[Task prompt] Given the records below, would you repeat exactly the lines that begin at the one containing "美國鐵道車輛 (493, 161)" and end at the one containing "E100型 (261, 436)", inclusive?

[Records shown]
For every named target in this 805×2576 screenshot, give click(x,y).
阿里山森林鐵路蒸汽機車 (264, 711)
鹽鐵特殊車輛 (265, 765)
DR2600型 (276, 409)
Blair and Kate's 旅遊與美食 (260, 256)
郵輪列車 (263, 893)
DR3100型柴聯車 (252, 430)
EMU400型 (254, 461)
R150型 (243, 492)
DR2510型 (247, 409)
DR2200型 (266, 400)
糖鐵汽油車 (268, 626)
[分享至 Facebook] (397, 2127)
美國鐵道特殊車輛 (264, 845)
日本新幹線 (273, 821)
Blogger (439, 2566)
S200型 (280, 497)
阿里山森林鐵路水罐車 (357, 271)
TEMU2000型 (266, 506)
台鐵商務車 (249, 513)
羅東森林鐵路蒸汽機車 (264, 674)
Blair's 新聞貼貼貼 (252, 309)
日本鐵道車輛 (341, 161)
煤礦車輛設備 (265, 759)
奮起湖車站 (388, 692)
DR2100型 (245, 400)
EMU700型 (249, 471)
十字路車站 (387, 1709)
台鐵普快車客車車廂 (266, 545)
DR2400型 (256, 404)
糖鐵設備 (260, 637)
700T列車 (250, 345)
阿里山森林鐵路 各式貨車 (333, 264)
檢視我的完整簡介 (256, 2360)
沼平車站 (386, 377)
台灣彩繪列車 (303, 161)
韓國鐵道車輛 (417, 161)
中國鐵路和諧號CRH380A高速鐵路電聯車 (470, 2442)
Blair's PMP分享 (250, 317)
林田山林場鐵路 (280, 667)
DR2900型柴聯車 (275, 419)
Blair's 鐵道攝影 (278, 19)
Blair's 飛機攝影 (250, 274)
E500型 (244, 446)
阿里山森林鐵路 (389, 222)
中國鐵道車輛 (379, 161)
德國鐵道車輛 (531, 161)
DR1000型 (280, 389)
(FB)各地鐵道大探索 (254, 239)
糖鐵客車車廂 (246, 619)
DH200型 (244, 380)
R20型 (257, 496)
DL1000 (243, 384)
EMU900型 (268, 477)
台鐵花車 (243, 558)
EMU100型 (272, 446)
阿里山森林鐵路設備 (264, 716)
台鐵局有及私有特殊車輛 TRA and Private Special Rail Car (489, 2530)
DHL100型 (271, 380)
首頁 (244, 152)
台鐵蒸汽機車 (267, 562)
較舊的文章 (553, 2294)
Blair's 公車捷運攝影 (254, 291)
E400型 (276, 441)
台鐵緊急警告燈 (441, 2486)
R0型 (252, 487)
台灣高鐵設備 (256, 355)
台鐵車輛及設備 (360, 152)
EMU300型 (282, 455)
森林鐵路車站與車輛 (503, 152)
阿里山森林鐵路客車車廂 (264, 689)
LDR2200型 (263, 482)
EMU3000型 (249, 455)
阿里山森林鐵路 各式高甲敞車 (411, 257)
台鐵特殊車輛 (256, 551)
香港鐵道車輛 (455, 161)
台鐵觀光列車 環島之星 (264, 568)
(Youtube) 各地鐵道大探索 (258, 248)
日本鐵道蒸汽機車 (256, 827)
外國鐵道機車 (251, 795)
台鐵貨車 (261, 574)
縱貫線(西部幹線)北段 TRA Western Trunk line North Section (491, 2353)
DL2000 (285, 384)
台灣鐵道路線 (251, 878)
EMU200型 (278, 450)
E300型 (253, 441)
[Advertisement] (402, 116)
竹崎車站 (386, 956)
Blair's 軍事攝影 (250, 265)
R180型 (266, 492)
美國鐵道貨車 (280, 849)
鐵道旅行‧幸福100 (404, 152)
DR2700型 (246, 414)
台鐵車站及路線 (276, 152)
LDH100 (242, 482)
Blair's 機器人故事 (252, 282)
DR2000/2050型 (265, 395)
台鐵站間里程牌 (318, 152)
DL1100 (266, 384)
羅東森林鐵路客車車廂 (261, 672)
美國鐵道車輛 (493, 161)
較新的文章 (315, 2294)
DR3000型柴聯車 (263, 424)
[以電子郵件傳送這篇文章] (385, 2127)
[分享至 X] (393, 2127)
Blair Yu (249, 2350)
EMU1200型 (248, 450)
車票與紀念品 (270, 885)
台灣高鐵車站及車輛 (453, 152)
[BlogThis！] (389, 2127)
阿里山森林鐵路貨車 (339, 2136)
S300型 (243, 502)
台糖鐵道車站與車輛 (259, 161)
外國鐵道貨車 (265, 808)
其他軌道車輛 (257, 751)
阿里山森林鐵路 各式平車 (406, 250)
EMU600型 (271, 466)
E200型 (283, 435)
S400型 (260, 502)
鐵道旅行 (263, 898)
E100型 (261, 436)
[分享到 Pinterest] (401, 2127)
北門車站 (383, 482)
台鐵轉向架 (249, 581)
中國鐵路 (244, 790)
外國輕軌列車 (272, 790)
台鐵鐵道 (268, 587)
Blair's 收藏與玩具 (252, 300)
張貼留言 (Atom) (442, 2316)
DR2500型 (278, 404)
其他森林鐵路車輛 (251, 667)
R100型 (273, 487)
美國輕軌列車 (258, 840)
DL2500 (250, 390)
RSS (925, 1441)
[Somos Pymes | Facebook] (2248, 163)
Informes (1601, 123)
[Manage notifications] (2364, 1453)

[Response area]
美國鐵道車輛 (493, 161)
較新的文章 (315, 2294)
DR3000型柴聯車 (263, 424)
[以電子郵件傳送這篇文章] (385, 2127)
[分享至 X] (393, 2127)
Blair Yu (249, 2350)
EMU1200型 (248, 450)
車票與紀念品 (270, 885)
台灣高鐵車站及車輛 (453, 152)
[BlogThis！] (389, 2127)
阿里山森林鐵路貨車 (339, 2136)
S300型 (243, 502)
台糖鐵道車站與車輛 (259, 161)
外國鐵道貨車 (265, 808)
其他軌道車輛 (257, 751)
阿里山森林鐵路 各式平車 (406, 250)
EMU600型 (271, 466)
E200型 (283, 435)
S400型 (260, 502)
鐵道旅行 (263, 898)
E100型 (261, 436)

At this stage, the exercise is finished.